In vitro induction of cell-mediated immunity to murine leukemia cells - V. Adoptive immunotherapy of leukemia in mice with lymphocytes sensitized in vitro to leukemia cells

The present study was undertaken to evaluate the feasibility of adoptive immunotherapy of murine leukemias using lymphocytes specifically sensitized in vitro to leukemia cells (EL4, YAC). Large numbers of activated lymphocytes of both syngeneic and allogeneic origin were generated in macro-mixed leukocyte-tumor cell cultures (MLTC) and their antitumor reactivity was assessed in vitro (⁵¹Cr release assay) and in vivo (Winn neutralization assay and immunotherapy of established leukemia).

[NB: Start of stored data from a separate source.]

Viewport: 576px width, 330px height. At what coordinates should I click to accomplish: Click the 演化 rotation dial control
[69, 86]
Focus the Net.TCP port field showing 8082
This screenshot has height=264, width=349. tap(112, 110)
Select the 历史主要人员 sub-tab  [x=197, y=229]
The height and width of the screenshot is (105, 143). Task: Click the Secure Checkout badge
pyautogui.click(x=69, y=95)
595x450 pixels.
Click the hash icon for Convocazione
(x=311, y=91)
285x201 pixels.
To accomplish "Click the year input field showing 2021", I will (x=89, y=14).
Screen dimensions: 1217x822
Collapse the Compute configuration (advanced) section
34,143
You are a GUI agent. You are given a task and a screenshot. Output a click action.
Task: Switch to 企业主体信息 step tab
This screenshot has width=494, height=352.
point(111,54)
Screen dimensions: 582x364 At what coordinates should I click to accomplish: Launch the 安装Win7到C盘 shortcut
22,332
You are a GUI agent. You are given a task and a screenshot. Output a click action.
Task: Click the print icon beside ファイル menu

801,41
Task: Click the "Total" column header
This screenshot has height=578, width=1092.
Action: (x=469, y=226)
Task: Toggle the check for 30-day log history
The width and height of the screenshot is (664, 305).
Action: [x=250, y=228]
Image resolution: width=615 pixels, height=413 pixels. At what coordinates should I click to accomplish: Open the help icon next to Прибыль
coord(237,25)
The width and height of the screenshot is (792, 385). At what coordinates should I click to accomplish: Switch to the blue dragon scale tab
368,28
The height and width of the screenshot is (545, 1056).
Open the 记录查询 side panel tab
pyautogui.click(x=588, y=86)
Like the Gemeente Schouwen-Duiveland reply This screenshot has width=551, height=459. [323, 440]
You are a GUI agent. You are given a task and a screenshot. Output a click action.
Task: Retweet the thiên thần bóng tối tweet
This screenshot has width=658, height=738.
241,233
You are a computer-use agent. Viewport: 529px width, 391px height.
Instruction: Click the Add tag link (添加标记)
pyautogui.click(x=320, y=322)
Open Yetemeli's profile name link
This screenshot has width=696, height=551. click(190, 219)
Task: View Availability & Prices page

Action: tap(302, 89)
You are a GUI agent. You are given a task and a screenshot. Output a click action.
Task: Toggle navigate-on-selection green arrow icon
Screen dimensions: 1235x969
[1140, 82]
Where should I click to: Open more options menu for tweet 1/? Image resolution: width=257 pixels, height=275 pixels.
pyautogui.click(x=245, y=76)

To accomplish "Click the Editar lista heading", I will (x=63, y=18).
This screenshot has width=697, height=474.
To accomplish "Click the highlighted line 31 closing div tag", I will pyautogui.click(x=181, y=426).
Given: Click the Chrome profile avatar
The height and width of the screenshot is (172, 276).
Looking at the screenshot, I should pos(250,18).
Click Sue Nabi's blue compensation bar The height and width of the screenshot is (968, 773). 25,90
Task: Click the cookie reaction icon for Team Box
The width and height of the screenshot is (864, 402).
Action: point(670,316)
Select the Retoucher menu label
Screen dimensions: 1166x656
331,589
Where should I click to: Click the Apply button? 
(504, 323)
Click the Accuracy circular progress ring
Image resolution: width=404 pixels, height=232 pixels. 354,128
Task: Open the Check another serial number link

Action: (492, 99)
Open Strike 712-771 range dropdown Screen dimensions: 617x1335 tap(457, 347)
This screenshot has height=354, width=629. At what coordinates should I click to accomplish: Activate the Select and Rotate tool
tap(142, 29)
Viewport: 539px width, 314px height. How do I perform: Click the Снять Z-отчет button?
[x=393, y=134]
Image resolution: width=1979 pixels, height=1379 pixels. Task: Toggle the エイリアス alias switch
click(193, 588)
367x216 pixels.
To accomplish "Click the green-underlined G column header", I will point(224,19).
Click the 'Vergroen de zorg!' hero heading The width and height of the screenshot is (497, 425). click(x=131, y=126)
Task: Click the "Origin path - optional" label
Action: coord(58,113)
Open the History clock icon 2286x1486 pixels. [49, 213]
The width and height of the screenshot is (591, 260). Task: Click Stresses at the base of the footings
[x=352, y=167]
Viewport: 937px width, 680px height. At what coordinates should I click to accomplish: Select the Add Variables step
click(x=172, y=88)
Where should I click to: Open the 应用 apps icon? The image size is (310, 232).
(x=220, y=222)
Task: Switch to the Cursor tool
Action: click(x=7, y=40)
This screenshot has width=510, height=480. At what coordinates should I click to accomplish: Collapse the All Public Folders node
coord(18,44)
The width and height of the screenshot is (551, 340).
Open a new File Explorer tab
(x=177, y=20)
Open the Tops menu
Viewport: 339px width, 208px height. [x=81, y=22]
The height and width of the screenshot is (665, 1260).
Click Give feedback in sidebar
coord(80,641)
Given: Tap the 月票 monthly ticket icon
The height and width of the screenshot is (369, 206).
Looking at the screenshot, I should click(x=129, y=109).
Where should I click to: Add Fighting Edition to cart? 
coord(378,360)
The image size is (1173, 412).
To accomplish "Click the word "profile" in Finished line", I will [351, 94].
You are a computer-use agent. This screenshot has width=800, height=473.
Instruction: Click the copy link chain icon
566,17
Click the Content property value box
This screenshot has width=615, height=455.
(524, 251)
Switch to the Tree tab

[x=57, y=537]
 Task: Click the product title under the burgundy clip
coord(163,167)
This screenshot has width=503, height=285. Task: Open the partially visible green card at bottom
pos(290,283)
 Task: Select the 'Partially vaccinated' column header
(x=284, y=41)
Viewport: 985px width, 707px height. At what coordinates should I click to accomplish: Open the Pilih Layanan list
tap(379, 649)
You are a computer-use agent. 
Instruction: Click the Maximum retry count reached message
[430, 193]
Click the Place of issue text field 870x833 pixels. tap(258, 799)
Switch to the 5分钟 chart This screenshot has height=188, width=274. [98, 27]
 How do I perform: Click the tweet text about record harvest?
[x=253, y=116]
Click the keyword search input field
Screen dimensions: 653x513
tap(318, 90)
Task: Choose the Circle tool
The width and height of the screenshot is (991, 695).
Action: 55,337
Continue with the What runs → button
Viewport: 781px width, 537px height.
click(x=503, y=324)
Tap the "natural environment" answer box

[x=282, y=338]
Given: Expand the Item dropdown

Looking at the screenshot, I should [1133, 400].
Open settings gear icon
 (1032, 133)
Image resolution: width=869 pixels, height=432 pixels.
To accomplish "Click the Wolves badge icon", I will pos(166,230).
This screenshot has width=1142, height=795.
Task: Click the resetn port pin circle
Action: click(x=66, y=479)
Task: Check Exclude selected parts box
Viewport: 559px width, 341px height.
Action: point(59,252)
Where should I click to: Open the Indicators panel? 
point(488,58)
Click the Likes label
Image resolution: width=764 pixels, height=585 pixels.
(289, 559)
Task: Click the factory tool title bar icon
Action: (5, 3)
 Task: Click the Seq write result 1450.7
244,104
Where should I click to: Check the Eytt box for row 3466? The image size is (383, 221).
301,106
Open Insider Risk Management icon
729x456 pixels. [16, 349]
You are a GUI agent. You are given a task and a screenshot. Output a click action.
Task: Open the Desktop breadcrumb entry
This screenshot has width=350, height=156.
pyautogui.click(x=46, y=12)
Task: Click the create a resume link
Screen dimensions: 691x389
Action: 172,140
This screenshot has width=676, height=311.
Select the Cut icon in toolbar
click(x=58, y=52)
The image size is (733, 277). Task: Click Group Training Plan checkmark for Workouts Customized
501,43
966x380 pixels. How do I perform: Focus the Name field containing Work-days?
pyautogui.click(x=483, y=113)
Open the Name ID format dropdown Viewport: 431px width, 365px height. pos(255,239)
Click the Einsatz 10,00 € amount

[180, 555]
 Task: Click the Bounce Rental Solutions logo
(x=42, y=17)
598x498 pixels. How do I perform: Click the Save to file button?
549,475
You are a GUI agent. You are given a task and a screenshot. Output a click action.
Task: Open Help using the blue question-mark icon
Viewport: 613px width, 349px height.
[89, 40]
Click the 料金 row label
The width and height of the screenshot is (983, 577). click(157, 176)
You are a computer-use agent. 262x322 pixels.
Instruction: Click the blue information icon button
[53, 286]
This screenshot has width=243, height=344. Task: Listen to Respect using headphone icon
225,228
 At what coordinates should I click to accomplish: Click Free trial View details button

In the Winn assay, tumor-lymphocyte mixtures were administered by subcutaneous (s.c.), intraperitoneal (i.p.), or intravenous (i.v.) routes. Sensitized lymphocytes were highly effective in inhibiting tumor growth when given by the s.c. route, whereas they were much less so following administration by the other routes. There was a good correlation between the cytotoxic potential in vitro and the tumor-neutralizing capacity in vivo. Syngeneic lymphocytes were more efficient than were allogeneic lymphocytes. In the immunotherapy experiments, cytotoxic lymphocytes (CL) were inoculated by different routes 24-48 h after mice had been given a lethal dose of tumor cells. Although a significant retardation of tumor growth was achieved, complete cures were rare. These findings thus demonstrate that, under the conditions employed, CL generated in vitro and endowed in vitro with strong antitumor cytotoxicity have, by themselves, only a limited immunotherapeutic capacity in vivo.